Relevant sections of help file: What is a Mosaic Dataset
Prior to ArcGIS 10, we had a nice little free application called the Cartographic Text Renderer which essentially labelled the Ordnance Survey MasterMap Annotation layer. Whilst this is a great little tool for pre- ArcGIS 10 installations this doesn't work correctly at 10. Also the new basemap layer renderer are incompatible with the labelling methods used in the tool.
(Basemap layers were new at ArcGIS 10 which are a group of layers that draw continuously during navigation and significantly improve the display speed and responsiveness of the map. If you’re not using them already then they are definitely worth investigating. Further information about them can be found in the following blog post. )
So, if you want to be able to use OS MasterMap annotation in a basemap layer, then you could use the following method in ArcMap:
- Enable labels on the OSMMANNO layer
- Goto “Placement Properties” under “Other Options”
- If using the Standard Label Engine ensure that “On the line” is checked. If using Maplex then you will probably want to use Street Placement and make further modifications/tweaks to your labels as you see fit.
- Add the following as a label expression: "<FNT name='Arial' size='" & [TEXTHEIGHT]*5& "'>" & [TEXT] & "</FNT>" (including the quotes)
- Of course at this point you can change the way the label looks!… for example, I also quite like "<FNT name='Gill San MT' size= '" & [TEXTHEIGHT]*4& "'>" & [TEXT] & "</FNT>"
- Optional: Click on the “Symbol” button in the “Text Symbol” area
- Optional: Click on “Edit Symbol”, and click on the “Mask” tab
- Optional: Add a Halo of 0.5 to the layer
- Click OK/Apply to all windows
At this point you could use the newly labeled layer in the Basemap Layer. To do this you just need to drag the layer into the basemap layer. However I’ve found that converting it into Annotation performs better.
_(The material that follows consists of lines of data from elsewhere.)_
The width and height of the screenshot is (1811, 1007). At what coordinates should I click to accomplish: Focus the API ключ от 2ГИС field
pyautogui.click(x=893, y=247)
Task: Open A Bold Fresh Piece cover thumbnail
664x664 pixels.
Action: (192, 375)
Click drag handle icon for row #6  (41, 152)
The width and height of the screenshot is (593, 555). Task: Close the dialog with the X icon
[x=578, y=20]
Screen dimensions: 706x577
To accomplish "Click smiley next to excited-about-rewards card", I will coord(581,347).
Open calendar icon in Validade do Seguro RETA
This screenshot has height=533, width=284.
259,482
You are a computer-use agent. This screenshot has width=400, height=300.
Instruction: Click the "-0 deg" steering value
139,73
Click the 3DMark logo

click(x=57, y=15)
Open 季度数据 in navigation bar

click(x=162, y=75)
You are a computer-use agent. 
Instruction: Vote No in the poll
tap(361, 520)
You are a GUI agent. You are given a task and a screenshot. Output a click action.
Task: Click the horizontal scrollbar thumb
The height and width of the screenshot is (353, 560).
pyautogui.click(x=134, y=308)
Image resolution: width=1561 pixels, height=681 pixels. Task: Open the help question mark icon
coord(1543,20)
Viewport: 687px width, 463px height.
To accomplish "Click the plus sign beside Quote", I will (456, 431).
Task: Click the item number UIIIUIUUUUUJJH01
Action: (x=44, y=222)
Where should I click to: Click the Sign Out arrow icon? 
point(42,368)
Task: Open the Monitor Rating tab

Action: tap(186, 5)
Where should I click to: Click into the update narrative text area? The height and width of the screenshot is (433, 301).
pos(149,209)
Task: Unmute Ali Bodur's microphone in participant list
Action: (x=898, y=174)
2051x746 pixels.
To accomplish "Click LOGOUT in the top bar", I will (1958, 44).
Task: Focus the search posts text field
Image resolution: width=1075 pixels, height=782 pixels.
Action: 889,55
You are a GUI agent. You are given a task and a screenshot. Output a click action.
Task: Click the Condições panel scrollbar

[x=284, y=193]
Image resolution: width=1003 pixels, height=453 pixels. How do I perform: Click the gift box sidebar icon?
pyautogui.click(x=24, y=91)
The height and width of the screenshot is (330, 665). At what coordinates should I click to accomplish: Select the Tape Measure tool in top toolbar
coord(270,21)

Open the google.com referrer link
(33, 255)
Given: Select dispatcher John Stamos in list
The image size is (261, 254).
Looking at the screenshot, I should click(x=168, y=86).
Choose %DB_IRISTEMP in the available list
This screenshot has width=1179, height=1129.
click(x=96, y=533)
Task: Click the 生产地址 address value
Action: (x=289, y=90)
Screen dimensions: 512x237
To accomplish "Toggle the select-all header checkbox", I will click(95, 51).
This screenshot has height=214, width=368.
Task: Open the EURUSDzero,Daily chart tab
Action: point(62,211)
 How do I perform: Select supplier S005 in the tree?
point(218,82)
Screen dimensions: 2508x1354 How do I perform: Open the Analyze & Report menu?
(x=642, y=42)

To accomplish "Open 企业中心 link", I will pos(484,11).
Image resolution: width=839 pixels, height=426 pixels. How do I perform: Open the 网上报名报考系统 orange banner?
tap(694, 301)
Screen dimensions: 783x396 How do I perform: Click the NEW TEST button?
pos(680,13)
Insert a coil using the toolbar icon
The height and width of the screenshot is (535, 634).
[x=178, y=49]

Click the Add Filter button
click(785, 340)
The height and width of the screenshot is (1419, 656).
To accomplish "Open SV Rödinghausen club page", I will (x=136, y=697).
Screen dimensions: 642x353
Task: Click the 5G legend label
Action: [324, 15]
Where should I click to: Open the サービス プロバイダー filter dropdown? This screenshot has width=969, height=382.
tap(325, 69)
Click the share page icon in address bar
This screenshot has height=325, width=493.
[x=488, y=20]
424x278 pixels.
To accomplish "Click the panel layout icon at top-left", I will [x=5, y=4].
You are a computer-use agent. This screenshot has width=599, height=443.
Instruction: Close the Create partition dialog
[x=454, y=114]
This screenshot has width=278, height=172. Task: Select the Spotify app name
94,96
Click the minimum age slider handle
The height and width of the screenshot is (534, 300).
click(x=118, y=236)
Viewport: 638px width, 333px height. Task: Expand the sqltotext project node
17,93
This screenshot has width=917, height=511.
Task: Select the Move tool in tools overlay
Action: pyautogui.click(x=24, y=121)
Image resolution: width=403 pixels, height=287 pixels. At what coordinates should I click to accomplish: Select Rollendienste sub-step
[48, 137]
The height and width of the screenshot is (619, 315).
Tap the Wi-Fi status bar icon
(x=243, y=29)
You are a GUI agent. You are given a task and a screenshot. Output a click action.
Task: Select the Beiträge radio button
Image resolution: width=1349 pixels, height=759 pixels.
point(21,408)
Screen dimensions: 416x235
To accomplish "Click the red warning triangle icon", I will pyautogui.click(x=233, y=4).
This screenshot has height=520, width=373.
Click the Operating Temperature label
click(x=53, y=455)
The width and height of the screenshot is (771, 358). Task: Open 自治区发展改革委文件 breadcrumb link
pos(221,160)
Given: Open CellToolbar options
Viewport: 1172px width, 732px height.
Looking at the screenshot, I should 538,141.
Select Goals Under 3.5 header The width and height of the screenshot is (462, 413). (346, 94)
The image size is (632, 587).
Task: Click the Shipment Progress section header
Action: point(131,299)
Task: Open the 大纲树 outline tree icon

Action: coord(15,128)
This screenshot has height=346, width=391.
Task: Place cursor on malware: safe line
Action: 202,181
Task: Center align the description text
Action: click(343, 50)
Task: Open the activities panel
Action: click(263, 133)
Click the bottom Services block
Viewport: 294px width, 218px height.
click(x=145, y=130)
So to do this you need to complete the following:
- Zoom to 1:800
- Right click on OSMMANNO and click “Convert Labels to Annotation”
- Choose the “In a Database” option for “Store Annotation”
- Choose the “All Features” option for “Create Annotation For”
- Un-tick the “Feature Linked” box
- Click on the file symbol to set the output file location and name
- Click “Convert” (performance will depend on amount of data)
The annotation layer created using this process won’t look exactly the same as the results achieved using the Esri UK tool but it will be near enough and also perform well in the Basemap layer. And here is the result:
If you’re still using ArcGIS 9.3.1 the Cartographic Text Renderer is a great way to label the OS MasterMap Topo Layer. The Cartographic Text renderer can be downloaded from MyESRI UK.
One of our readers has pointed out that the original post missed a special case to the workflow. If the label field values include the ampersand character (&) then the label expression will need include a function with text substitution, to change "&" to the tag "&". To do this check the advanced box in the label expression dialog and paste in the function below:
Function FindLabel ( [TEXTHEIGHT], [TEXT] )
if instr( [Text] , "&") > 0 then
[Text] = replace([Text], "&", "&")
FindLabel = "<FNT name='Gill San MT' size= '" & [TEXTHEIGHT]*4& "'>" & [Text] & "</FNT>"
Verify the expression, remember the field names [TEXTHEIGHT] and [TEXT] need to match the field names in your feature class. The labels that include the & characters should now draw correctly. A similar approach would work with other special characters.